● Your instructions:
As written and without pictures, set down the lines from the one that contains "You are a GUI" through the end of the data.

(Pixel coordinate grounding data)

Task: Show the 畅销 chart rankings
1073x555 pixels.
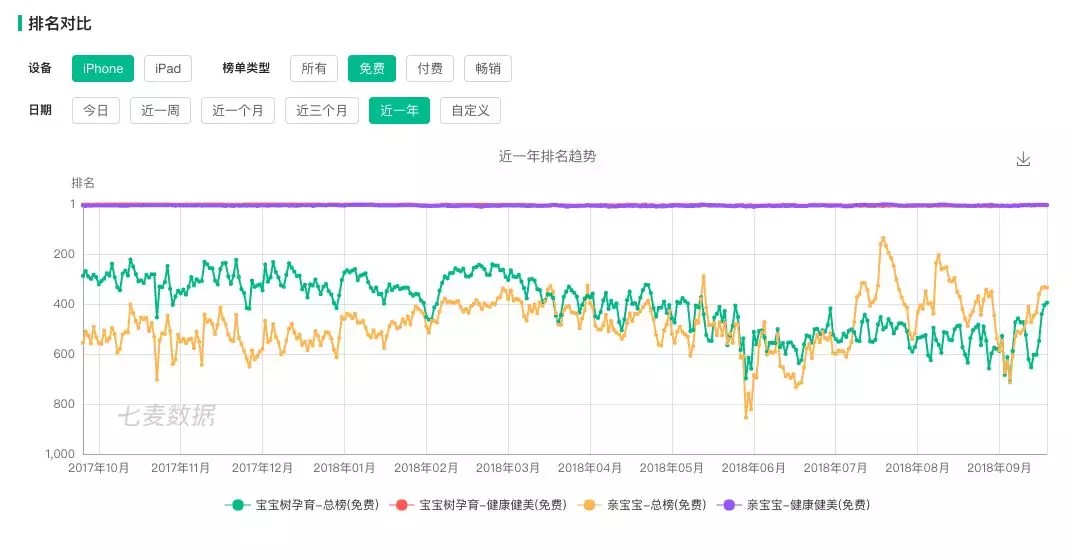Action: 488,68
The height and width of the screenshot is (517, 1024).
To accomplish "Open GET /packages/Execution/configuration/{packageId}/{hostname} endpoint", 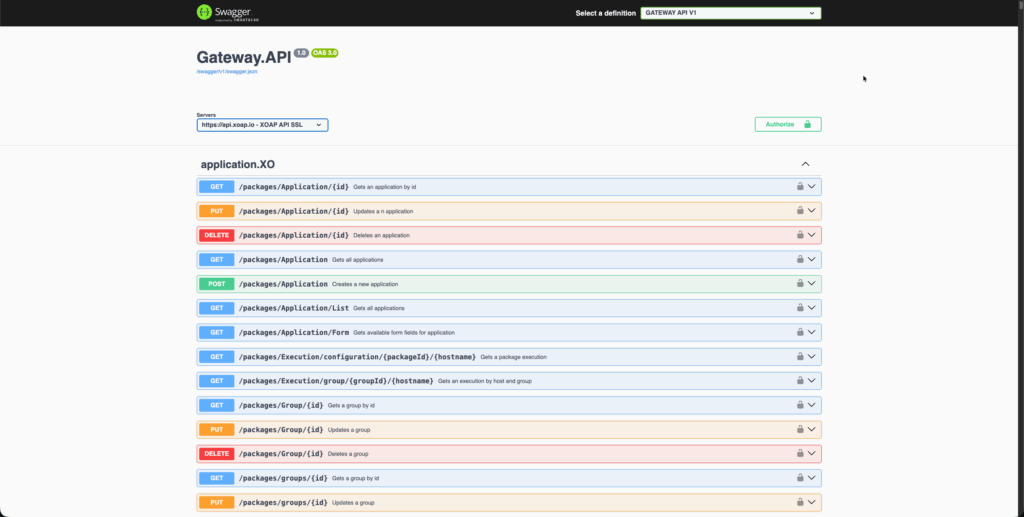I will (x=357, y=357).
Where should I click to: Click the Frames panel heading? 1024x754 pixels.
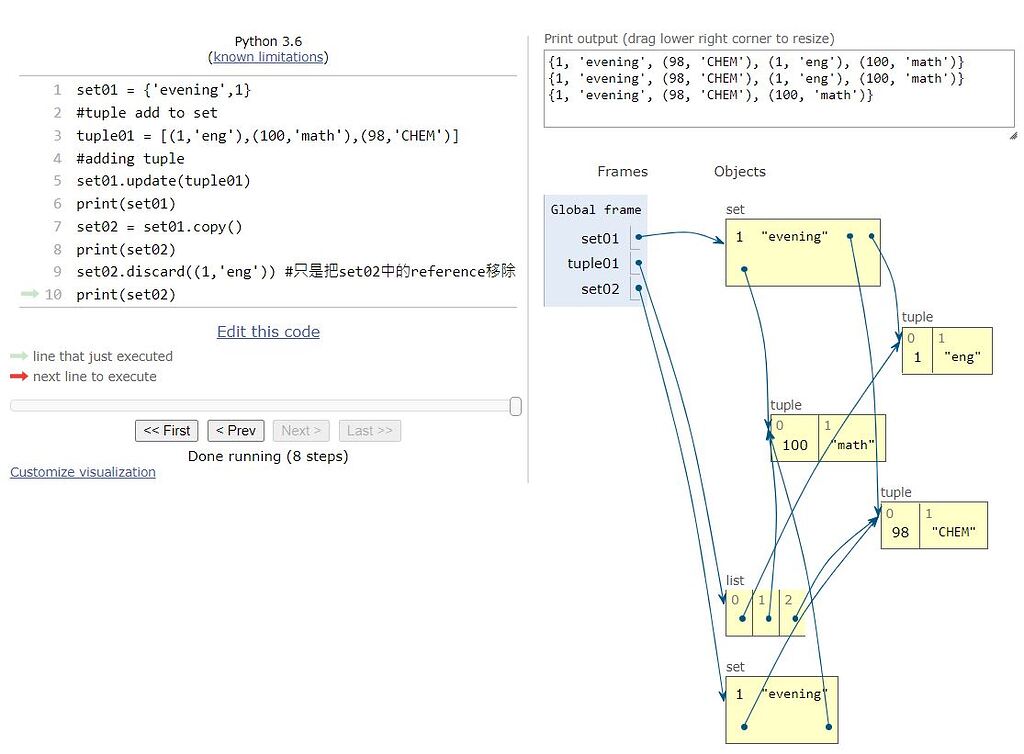[x=622, y=171]
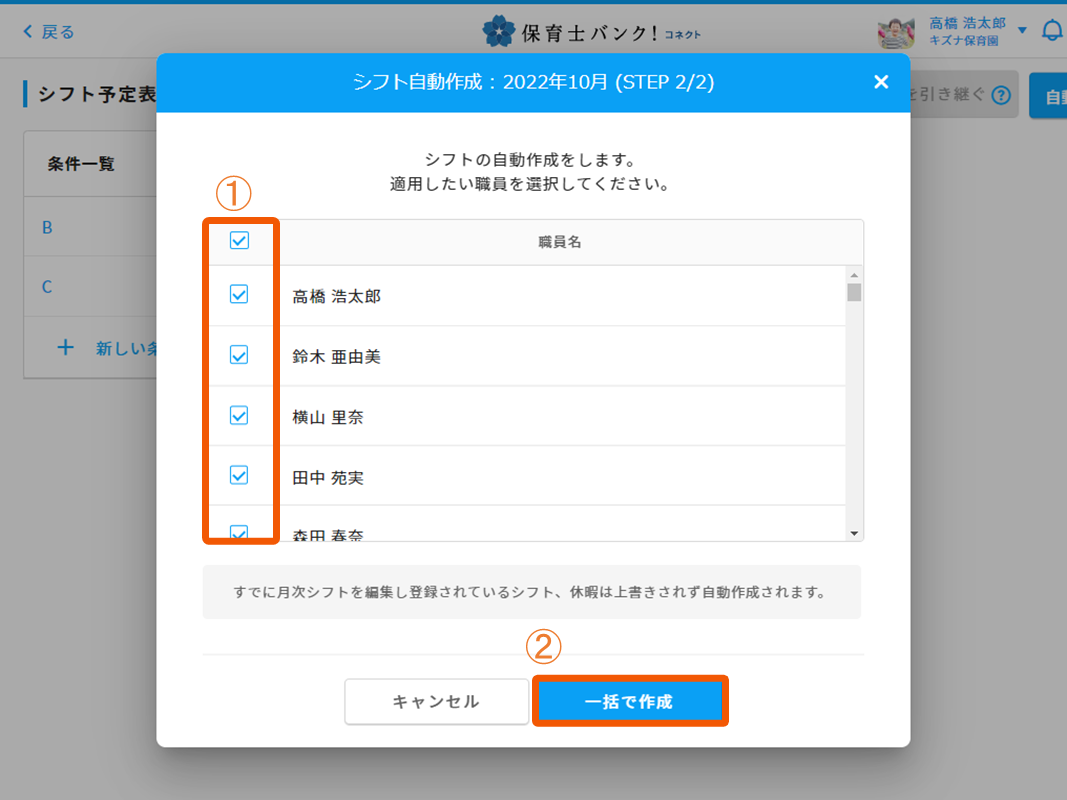The image size is (1067, 800).
Task: Click the notification bell icon
Action: click(x=1051, y=31)
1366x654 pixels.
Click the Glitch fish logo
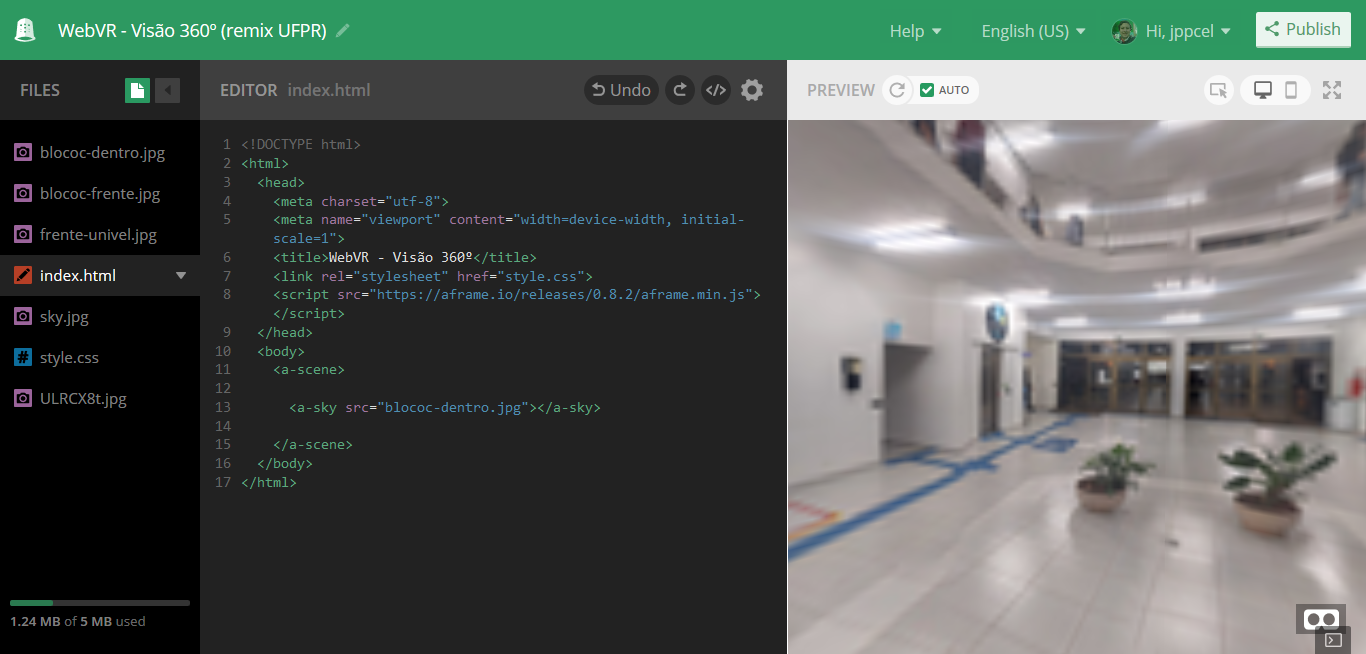pyautogui.click(x=24, y=29)
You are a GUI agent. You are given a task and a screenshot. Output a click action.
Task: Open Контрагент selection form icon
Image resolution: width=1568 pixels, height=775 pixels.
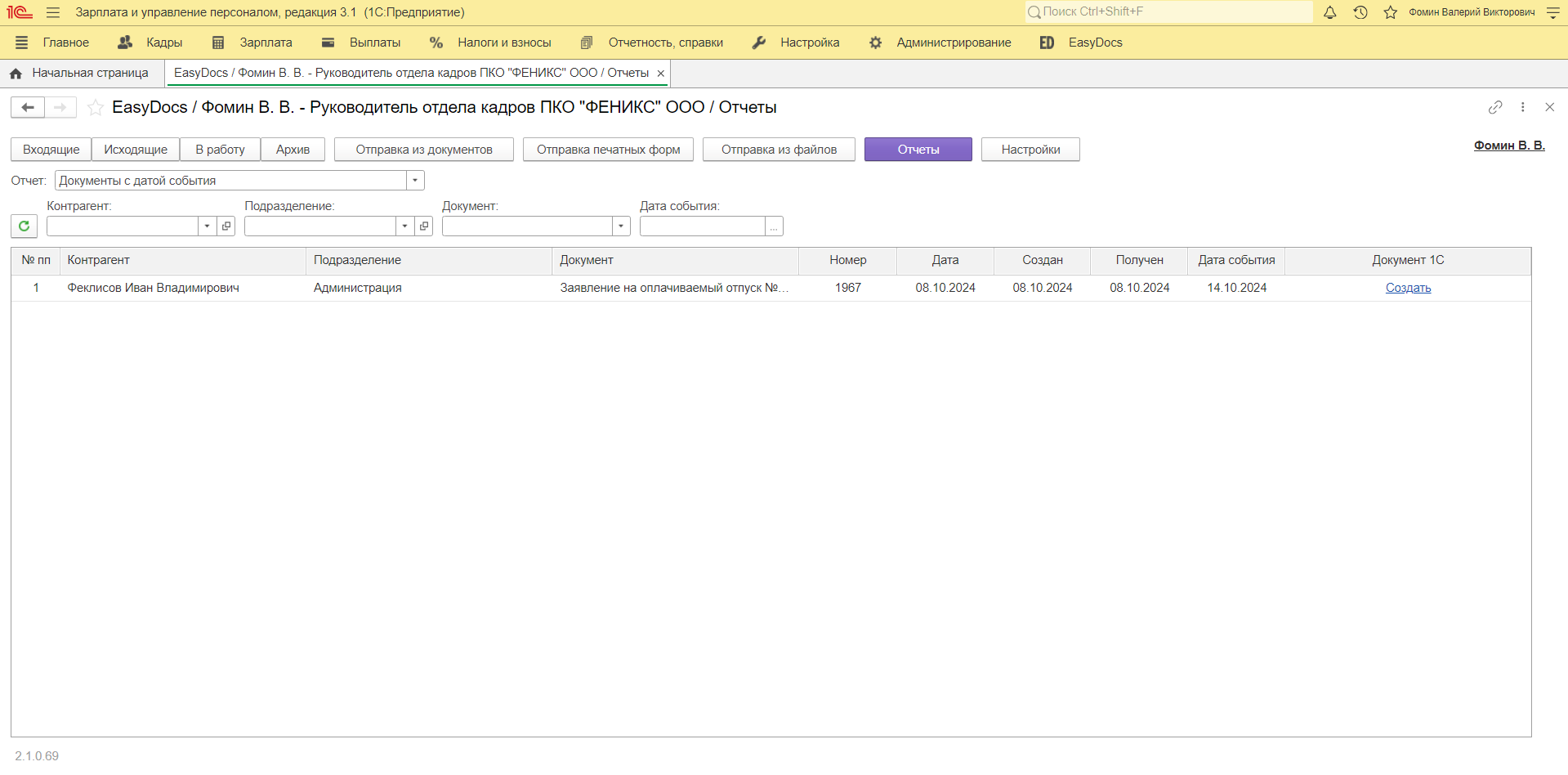tap(226, 226)
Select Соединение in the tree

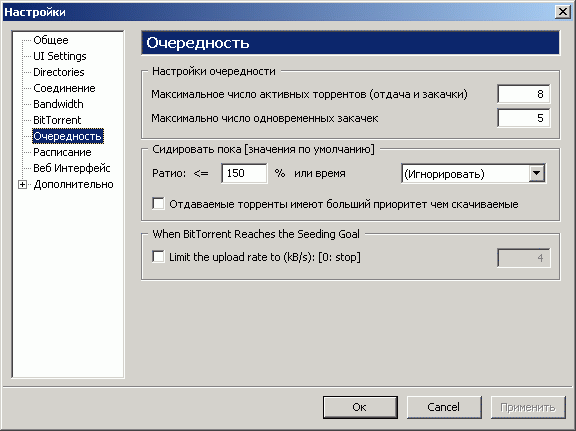pos(64,88)
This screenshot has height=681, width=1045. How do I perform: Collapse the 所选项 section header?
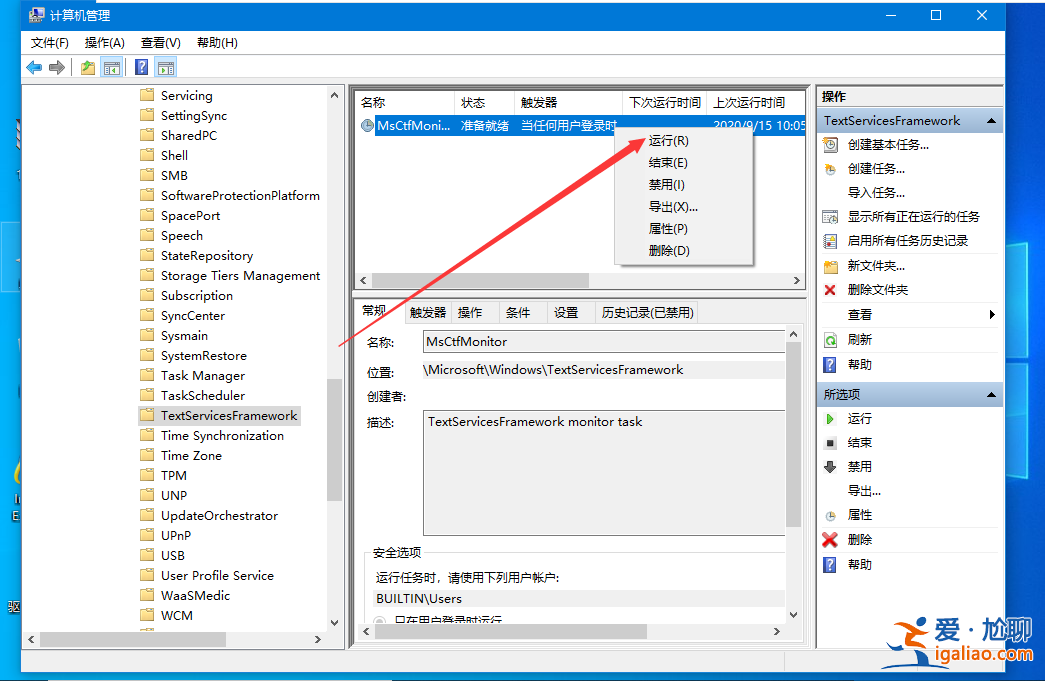click(990, 393)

● Written solution:
You are a GUI agent. You are given a task and a screenshot. Output a click action.
Task: Open Контрагент selection form icon
Image resolution: width=1568 pixels, height=775 pixels.
tap(226, 226)
Select Соединение in the tree

pos(64,88)
This screenshot has height=681, width=1045. How do I perform: Collapse the 所选项 section header?
click(990, 393)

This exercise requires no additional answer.